There, hundreds and hundreds of times, at the airports you hear these explosions sometimes as they blow up suitcases that haven't been claimed. That's the first known machine that blows up suspect items, including lots of bad jokes--sardine cans with a little bit of powder left in them, and that kind of thing. It's in this world that Emile Henry learns to hate, and that he certainly does. That's where his mom had her auberge. Ironically, it's near Euro Disney now, but then it was a village. That's not the one. It was up the street a little bit. I did follow him around, you can see. There's his mother there. Up on the right is one of the places he lived, always around, except for one occasion, Montmartre.

That's his girlfriend. He had unrequited love. She had the disadvantage of being married to another anarchist. He writes her clumsy poems. He falls in love with her. She blows him off. But in the end, she wanted to take full credit before the press for having been the lover of Émile Henry after his deeds, his bombs, but he wasn't. That's one of the places he worked in Paris. I love that. That's a beautiful sign and that company hasn't existed since World War I. But you can follow him around. In 1892, Émile Henry, two years earlier, he had killed before. There was a strike in the south of France, glassworkers in Camaux. The third block on the left is number eleven and that's where the company is. They found a bomb there placed about 11:00 in the morning. Right there. That's not the way it looked then. I've gotten in there twice to see where he placed the bomb. My son gets a little tired. "Dad, do we have to look at another one of these places?" They find the bomb and they carry it down to the police station, which is still there. It was a reversible bomb, which means when the chemicals run together, boom! It kills five people terribly, five policeman and a secretary among them. Body parts all over the place.

**MATERIAL:**
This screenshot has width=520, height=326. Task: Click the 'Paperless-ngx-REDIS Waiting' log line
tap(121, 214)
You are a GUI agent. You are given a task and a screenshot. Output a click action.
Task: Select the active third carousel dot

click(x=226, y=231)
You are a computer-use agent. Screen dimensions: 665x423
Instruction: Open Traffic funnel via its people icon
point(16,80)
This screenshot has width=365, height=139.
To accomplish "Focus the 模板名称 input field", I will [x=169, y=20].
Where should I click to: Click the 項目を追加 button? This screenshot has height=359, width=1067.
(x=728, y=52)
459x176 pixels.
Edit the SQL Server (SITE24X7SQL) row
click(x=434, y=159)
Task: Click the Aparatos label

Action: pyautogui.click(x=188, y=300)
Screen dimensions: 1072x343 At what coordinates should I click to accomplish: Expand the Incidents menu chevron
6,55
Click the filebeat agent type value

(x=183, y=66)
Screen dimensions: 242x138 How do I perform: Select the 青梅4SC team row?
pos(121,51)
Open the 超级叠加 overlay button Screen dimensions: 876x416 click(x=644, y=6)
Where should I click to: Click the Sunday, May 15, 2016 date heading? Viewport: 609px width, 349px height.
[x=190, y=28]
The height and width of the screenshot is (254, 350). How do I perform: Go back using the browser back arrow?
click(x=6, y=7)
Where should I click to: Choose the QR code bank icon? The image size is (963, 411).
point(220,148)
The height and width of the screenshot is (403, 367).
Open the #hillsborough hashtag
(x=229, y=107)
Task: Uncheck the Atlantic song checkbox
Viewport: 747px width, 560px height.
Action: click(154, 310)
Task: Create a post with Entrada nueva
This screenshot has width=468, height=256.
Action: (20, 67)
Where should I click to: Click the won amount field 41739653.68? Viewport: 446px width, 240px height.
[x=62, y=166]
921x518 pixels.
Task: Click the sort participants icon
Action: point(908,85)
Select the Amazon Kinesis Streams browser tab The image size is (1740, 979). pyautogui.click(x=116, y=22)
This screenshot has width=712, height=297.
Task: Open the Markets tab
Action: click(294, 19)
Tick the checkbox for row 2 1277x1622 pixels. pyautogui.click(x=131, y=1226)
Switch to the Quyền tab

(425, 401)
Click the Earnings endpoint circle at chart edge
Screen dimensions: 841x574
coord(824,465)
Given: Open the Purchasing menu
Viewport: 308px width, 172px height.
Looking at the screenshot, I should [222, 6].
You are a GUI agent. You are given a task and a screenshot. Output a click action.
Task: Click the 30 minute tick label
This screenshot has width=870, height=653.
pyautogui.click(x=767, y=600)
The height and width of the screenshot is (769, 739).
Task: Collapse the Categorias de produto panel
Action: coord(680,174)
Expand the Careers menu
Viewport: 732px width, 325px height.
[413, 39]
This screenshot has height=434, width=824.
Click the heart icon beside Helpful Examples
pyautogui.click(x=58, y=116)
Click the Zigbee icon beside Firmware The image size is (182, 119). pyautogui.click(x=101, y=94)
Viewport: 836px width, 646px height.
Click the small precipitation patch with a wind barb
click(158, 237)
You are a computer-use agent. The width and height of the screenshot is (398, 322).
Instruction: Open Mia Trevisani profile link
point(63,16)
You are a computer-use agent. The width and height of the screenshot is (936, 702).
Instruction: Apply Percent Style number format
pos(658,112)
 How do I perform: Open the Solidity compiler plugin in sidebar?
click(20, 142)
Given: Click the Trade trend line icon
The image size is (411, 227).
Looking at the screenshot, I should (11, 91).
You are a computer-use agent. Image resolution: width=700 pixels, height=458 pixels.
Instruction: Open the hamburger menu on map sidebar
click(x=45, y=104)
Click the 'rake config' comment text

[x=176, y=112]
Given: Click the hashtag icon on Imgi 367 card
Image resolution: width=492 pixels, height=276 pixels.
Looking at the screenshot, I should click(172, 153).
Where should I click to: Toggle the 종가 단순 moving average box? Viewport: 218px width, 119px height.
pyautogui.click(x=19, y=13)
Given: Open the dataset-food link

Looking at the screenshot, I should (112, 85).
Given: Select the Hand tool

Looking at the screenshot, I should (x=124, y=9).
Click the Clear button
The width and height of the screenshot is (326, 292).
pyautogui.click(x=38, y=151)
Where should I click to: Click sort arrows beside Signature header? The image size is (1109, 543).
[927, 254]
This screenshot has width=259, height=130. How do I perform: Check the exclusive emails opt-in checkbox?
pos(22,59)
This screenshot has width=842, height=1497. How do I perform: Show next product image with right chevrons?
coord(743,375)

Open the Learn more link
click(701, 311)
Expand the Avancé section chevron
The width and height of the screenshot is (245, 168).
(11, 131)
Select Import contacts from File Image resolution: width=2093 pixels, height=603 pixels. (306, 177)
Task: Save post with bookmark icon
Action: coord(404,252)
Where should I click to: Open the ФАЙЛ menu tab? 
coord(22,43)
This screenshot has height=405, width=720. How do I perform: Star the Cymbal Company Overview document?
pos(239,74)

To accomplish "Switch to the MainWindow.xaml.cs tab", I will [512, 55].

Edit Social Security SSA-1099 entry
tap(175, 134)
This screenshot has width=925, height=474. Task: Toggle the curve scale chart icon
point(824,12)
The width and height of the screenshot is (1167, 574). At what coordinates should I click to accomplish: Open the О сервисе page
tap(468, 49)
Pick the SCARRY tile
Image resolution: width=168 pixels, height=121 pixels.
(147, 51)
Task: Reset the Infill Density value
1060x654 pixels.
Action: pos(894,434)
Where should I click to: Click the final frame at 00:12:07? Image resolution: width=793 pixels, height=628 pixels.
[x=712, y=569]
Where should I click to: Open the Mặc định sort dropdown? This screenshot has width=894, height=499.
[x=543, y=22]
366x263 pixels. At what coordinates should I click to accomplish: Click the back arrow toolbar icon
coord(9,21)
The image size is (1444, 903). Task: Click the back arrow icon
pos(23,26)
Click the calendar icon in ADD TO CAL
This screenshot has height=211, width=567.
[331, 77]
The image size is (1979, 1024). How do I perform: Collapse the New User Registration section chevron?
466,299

**SHORT EXERCISE 1:**
In the lecture transcript on Émile Henry, rewrite the paragraph beginning "That's his girlfriend." as a short bulleted list that keeps its main facts.
**SHORT EXERCISE 2:**
Proceed with the lecture transcript on Émile Henry, picking up after its final sentence.
The records play no part in what comes next.

**TASK ANSWER 1:**
- Henry loved a woman who was married to another anarchist. He wrote her clumsy poems, but she rejected him.
- After his bombings, she wanted full credit before the press for having been his lover, though she had not been.
- One of the places he worked in Paris still has a sign from a company that has not existed since World War I.
- A strike took place among glassworkers in Camaux in the south of France.
- A bomb was found at number eleven, where the company was, around 11:00 in the morning.
- The speaker has been inside twice to see where the bomb was placed, and the speaker's son tires of these visits.
- The bomb was carried to the police station, which still stands. Because it was a reversible bomb, it exploded when its chemicals ran together.
- The blast killed five people, policemen and a secretary among them.

**TASK ANSWER 2:**
Emile Henry, that's one of the places he lived. He is eliminated from the list of suspects because they said he could not have gone on the two errands his boss sent that day from near the station of the north, down toward the center of Paris, then up toward the Arc de Triomphe, gone back to Montmartre and gotten the bomb, placed the bomb, and gotten back in two hours and fifteen minutes. When he went on trial for his life in 1894, a detective said, "Yes, he could have done that in two hours and fifteen minutes." So, being a bit of an empiricist, I did it. And I replaced tramway and Omnibus with a bus and with a Metro. I never take cabs, but I took, instead of a carriage--of course I didn't take that--I took a cab and I subtracted eleven minutes when my cab couldn't turn left on the Avenue de l'Opéra. He did it. There's no question about it. In fact, when they did the reconstitution of this building, he knew every single part of this building. He did it. There's no question about it.

Why did he hate so? Part of it again, this is the theme we've talked about before, was the social geography of Paris. Everywhere he lived, with one exception that you just saw, was in people's Paris. All of the facades are still there. That's where he lived on the Rue Véron, on the very top floor. That's where the poor lived. He gets the bomb there in 1892. They hated Sacré-Coeur, for reasons you already know. It was a symbol of penance for the Franco-Prussian War and penance for the commune. His father was one of the people condemned to death, who was lucky enough to get out and not be executed.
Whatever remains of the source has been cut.